Earlier versions of Excel had laughably weak password protection. Sheet protection (and similar components) gave instructions on creating a complex password. Meanwhile, Excel hashed whatever complex string of numerics, upper and lower case letters, and special characters you entered into a string of A's and B's with one additional character at the end. The length of the hash bore no relationship to the length of the "complex" password entered by the user. A 15 character password could end up as AABA#. Anyone who could write a little VBA could break those passwords by brute force attack in seconds. I did it myself one time when I forgot a password and could not locate my freeware tool, and I am no master of password cracking. That is, it was so simple that it was easier to write new code to unlock the workbook than to poke through my files to find the password identification software. Once identified, the hash was all that was required to unprotect the sheet and workbook elements. The VBA project password was harder and could not easily be discovered, but it could be removed pretty easily. Unlike the sheet/structure password bypass, removing the VBA project password leaves a tell that the project is changed, since it no longer has a password.

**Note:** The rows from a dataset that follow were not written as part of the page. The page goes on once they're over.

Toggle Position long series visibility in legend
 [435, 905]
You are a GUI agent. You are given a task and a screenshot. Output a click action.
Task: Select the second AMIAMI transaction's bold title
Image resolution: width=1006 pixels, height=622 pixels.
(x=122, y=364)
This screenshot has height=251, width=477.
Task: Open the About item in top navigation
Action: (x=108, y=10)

I had someone in my company who wanted me to protect a proprietary algorithm for a particular calculation in Excel. I told him that anyone who could open the workbook could unlock and examine his algorithm to their heart's content. The only way we could secure the algorithm against most attempts to view it was to password protect the workbook against opening, which would defeat the purpose of someone's being able to use the calculation. He needed a different system to secure the proprietary algorithm. Excel project and earlier password schemes were little more than TSA locks. It actually helps to know this kind of thing, as one can protect oneself and one's clients from being deceived by the appearance of security when none is actually present. It's a bit like Kryptonite bike locks from a decade or so ago that looked so secure, but could be opened with a Bic pen.
Hey, I have problem with an old .xls file. I found it on my HDD yesterday, and it has opening password. So I can't event use any visual basic code (even if I could programming in it... I didn't even use any macros). All I found in the Internet is either useless for this file, or I can't understand it. Probably it's not anything important, but I want to at least know what is in this file, just for sure (I have tendency to name files with acronyms). Is there any free option (I don't want to pay $19 just to know if I should delete the file or save it...) for n00b like me, to remove the password (because my passwords was usually whole sentences like "iD0nTreM3m83RpA$zVVorD", so brute-force will take years...)? It's just opening password for sure, I never used sheet passwords. Could someone help me?
I tried open it in 7zip, but the structure is weird, it's not .xml like I saw in the Internet. It's either from Excel 2003 or 2007, I don't remember which exactly, but I used just these 2 versions on that PC so it can't be any other version.